Checkliste zum Motorrad Kaufvertrag

  • 1. Ein schriftlicher Motorrad Kaufvertrag ist aus rechtlicher Perspektive nicht vorgeschrieben. Es wird jedoch nachdrücklich dazu geraten.
  • 2. Stets sollte ein standardisierter Motorrad Kaufvertrag aus einer seriösen Quelle genutzt werden. Auf einseitig begünstigenden Klauseln sollte verzichtet werden.
  • 3. Die persönlichen Angaben müssen vom Käufer und Verkäufer detailliert ausgefüllt werden. Ist einer der Parteien minderjährig, muss eine Vollmacht des Erziehungsberechtigten vorliegen.
  • 4. Die Telefonnummern der Vertragspartner sollten ausgetauscht werden, falls im Nachhinein eine Kontaktaufnahme notwendig ist.

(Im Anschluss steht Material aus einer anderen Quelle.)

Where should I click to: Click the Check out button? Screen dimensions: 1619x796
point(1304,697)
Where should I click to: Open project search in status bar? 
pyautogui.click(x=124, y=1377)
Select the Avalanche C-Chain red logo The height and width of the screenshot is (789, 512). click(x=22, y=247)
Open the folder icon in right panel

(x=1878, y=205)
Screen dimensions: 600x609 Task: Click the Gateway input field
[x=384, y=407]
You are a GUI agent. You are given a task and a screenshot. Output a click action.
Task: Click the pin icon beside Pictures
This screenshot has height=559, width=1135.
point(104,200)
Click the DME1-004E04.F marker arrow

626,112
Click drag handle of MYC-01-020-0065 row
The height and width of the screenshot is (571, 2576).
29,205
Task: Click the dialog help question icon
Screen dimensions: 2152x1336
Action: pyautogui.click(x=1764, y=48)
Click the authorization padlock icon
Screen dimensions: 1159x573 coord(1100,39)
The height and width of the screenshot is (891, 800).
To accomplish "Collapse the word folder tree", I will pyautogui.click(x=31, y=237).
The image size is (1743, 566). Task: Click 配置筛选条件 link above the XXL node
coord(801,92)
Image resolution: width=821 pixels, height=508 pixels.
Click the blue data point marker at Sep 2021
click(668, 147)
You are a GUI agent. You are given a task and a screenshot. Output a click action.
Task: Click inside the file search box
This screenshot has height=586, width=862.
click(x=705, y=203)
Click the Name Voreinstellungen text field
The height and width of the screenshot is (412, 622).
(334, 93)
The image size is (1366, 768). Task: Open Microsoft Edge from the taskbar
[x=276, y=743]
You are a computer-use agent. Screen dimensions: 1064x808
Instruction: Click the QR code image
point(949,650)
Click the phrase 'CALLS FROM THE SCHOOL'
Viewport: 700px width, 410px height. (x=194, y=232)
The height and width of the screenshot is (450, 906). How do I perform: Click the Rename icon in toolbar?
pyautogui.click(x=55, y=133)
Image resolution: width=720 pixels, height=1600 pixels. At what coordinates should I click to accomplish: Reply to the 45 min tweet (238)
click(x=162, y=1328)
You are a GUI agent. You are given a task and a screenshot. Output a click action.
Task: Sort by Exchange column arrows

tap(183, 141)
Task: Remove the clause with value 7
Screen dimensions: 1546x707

  • 5. Alle Angaben zum Motorrad müssen eingetragen werden. Angaben zum Hersteller und die Bezeichnung des Modells reichen nicht aus. Die notwendige Identifizierung des Motorrades beinhaltet die Fahrgestellnummer, die Nummer des Fahrzeugbriefes bzw. der Zulassungsbescheinigung II, das Datum der Erstzulassung, Kilometerstand, Termin für die nächste Abgas- und Hauptuntersuchung sowie die Anzahl der Vorbesitzer.
  • 6. Der Käufer sollte sich schriftlich bestätigen lassen, dass das Motorrad noch keinen Unfall hat. Hatte das Motorrad bereits einen Unfallschaden, sollte sich der Käufer die Schadensart im Detail schildern lassen. Hierfür sollte auch die Höhe der Reparaturkosten erfragt werden. Jegliche verfügbaren Rechnungen und Gutachten zum Unfallschaden sollten dem Kaufvertrag angehängt werden.
  • 7. Im Vertrag muss festgehalten werden, ob das Motorrad jemals zu gewerblichen Zwecken genutzt worden ist. Ist das Motorrad importiert, sollten auch diese Fragen seitens des Interessenten erfolgen.
  • 8. Ein Austausch des Motors oder ein Einsetzen eines neuen Getriebes muss im Kaufvertrag festgehalten werden. Auch wenn eine große Reparatur notwendig gewesen ist, sollte dies im Kaufvertrag fixiert werden. Die Laufleistung der neuen Teile im Motorrad kann im Vertrag ebenfalls notiert werden.
  • 9. Liegen Mängel am Motorrad vor, sollten diese ausführlich beschrieben werden. Eine Eingrenzung der Schäden dient Käufer und Verkäufer zur Sicherheit.
  • 10. Erst wenn alle Fragen geklärt sind, unterschreiben Käufer und Verkäufer den Motorrad Kaufvertrag. In dem Vertrag ist Kaufpreis fixiert worden. Mit der Unterschrift beglaubigt der neue Besitzer die übergabe des Motorrades. Mit der Unterschrift des ehemaligen Besitzers wird der anfallende Kaufbetrag quittiert.